━━ GIVEN ENTRIES ━━

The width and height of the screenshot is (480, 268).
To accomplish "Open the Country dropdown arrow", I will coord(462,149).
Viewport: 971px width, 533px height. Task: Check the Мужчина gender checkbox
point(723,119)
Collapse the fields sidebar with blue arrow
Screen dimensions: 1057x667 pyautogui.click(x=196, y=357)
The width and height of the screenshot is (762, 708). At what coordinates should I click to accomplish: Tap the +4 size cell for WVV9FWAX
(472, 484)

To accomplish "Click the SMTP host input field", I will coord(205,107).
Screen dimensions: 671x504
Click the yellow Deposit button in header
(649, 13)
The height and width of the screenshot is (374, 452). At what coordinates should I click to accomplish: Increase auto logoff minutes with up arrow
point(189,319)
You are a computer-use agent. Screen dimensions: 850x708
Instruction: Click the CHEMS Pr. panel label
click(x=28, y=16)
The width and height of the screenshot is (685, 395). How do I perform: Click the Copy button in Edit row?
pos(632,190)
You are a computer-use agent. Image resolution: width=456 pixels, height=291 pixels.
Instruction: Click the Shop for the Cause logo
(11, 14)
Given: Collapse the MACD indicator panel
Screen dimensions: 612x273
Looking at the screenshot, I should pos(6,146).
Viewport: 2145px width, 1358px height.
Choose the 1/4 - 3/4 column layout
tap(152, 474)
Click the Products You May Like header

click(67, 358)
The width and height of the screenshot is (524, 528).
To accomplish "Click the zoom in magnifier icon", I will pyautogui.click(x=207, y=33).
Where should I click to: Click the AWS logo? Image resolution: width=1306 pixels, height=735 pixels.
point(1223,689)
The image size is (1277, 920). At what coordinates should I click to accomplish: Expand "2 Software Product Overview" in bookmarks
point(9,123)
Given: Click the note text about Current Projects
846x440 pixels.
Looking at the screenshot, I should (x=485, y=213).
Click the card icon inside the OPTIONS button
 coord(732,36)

━━━

## REQUIREMENT
Which lines of the listing above contain the word "header"? Copy each one.

## EXERCISE ANSWER
Click the yellow Deposit button in header
Click the Products You May Like header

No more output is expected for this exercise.